Output these lines word for word, from the first through the last, leaving the pictures out of your answer.

* begin Task material *

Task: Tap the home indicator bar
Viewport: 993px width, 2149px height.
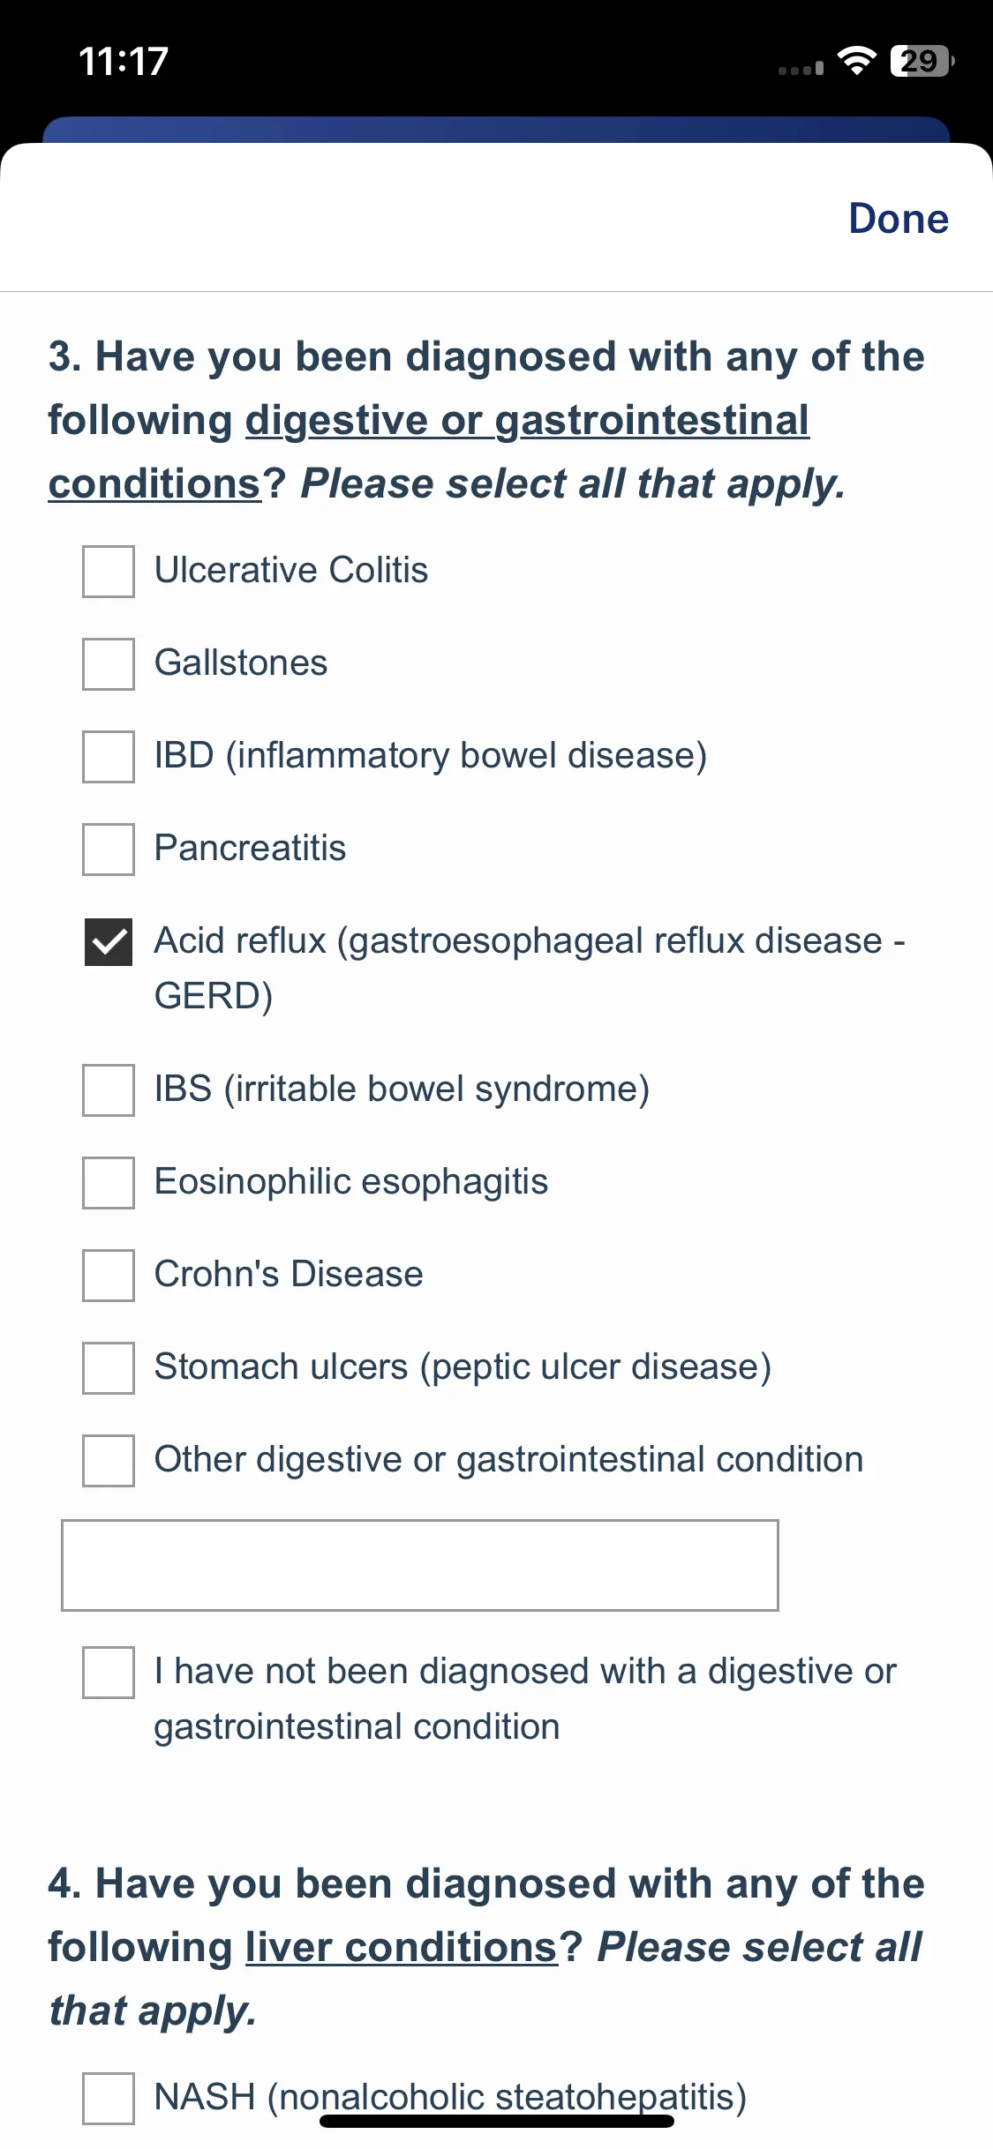Action: click(497, 2122)
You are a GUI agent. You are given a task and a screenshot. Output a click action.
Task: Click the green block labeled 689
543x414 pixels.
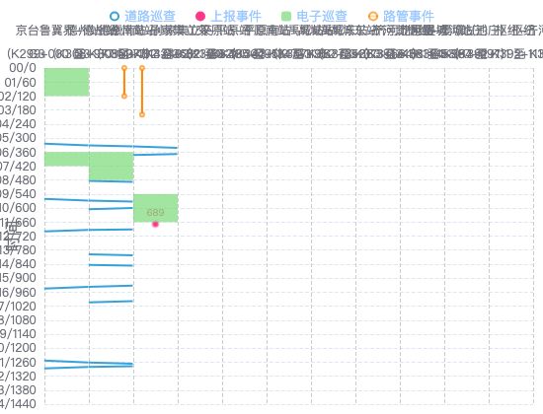pyautogui.click(x=156, y=208)
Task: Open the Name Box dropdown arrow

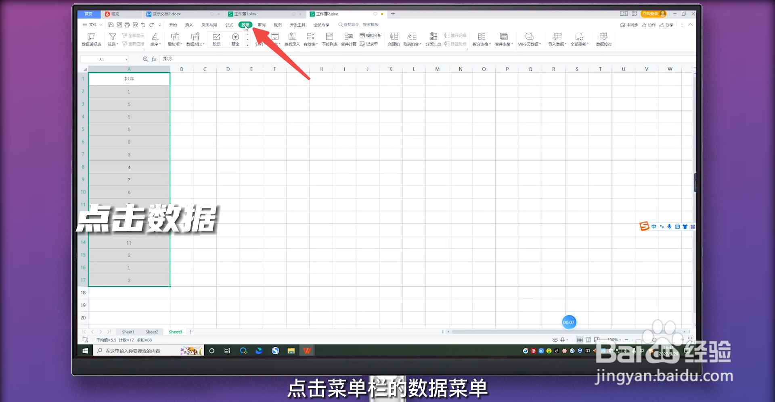Action: pyautogui.click(x=126, y=59)
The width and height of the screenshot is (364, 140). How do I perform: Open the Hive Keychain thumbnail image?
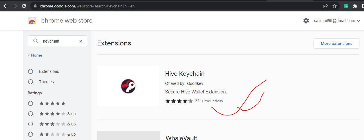point(128,86)
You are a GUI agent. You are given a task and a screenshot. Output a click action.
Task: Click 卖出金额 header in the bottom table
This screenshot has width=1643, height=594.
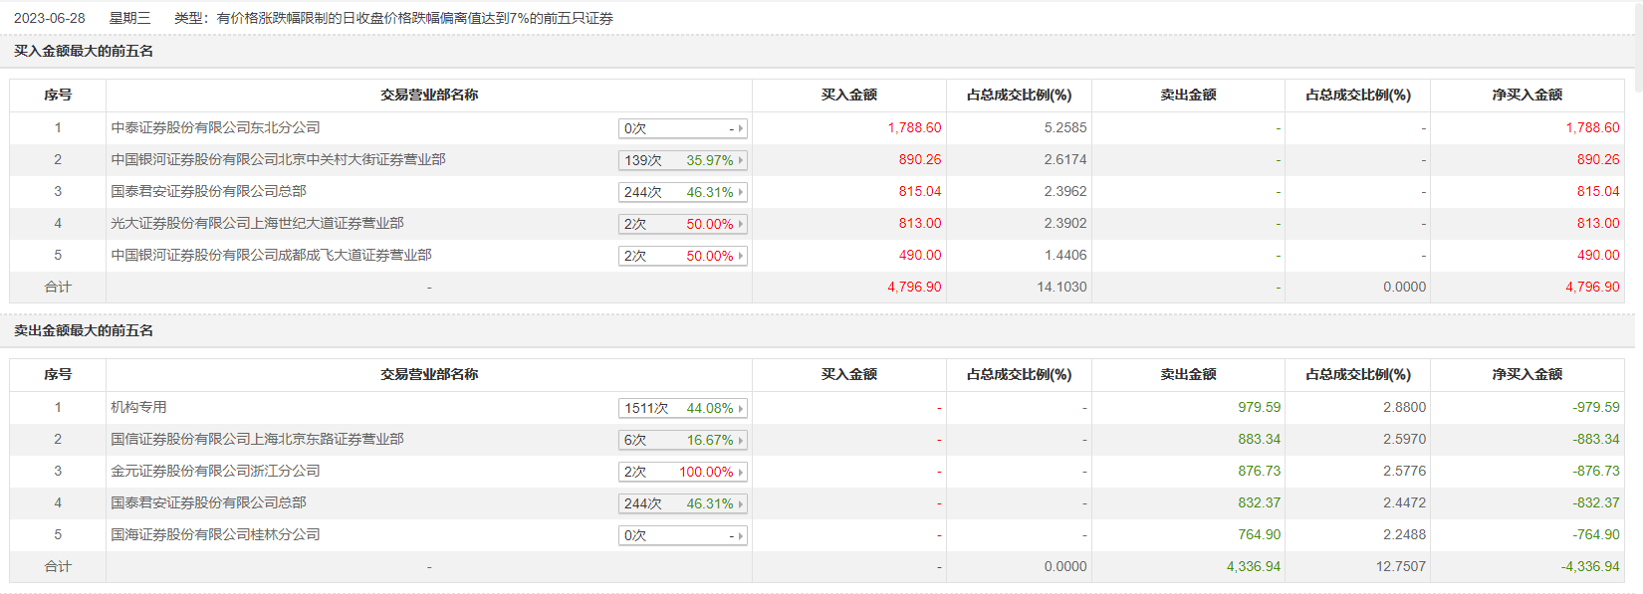point(1188,374)
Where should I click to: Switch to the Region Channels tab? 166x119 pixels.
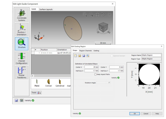pos(86,51)
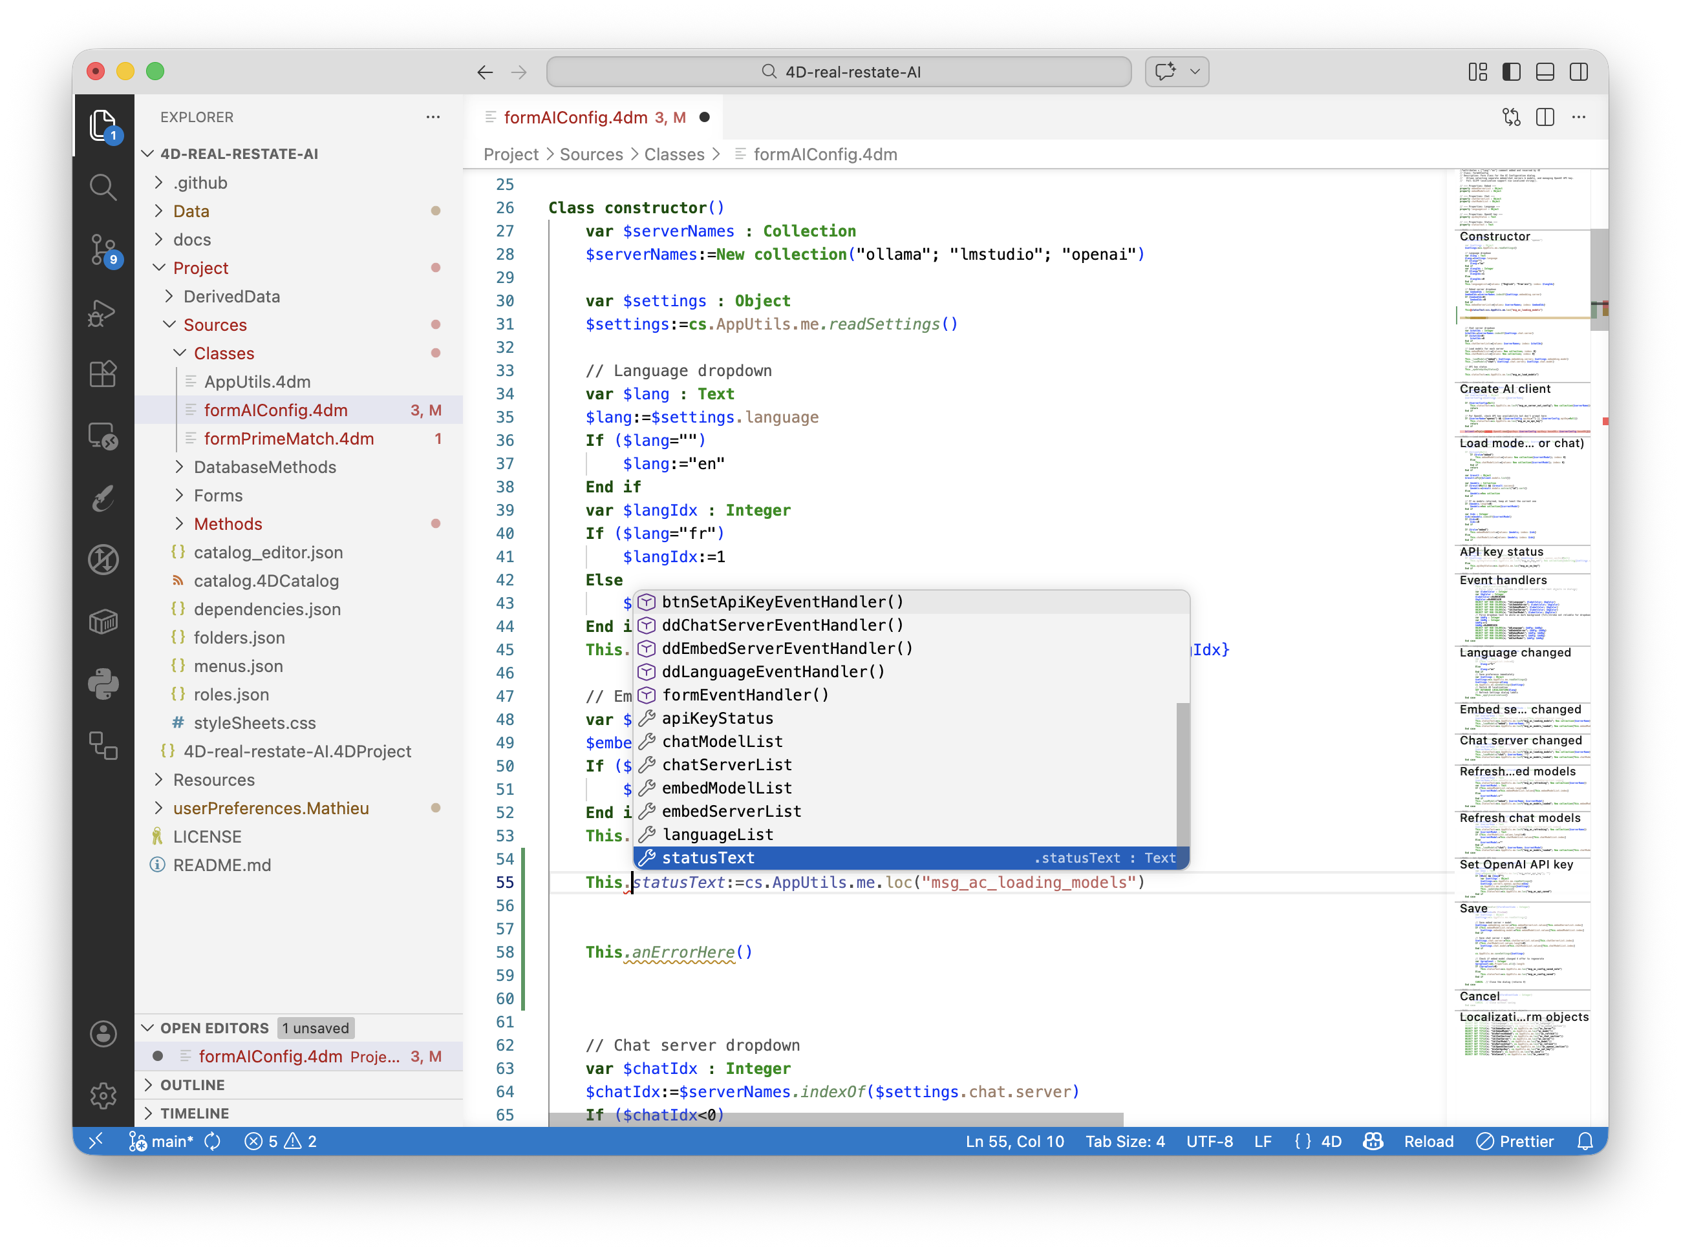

* end Task material *

Answer to the exercise:
Task: Tap the home indicator bar
Viewport: 993px width, 2149px height.
Action: click(497, 2122)
You are a GUI agent. You are given a task and a screenshot. Output a click action.
Task: Click the green block labeled 689
543x414 pixels.
pyautogui.click(x=156, y=208)
Task: Open the Name Box dropdown arrow

Action: pyautogui.click(x=126, y=59)
The width and height of the screenshot is (364, 140). How do I perform: Open the Hive Keychain thumbnail image?
point(128,86)
You are a GUI agent. You are given a task and a screenshot. Output a click action.
Task: Click 卖出金额 header in the bottom table
This screenshot has width=1643, height=594.
point(1188,374)
Where should I click to: Switch to the Region Channels tab? 166x119 pixels.
pos(86,51)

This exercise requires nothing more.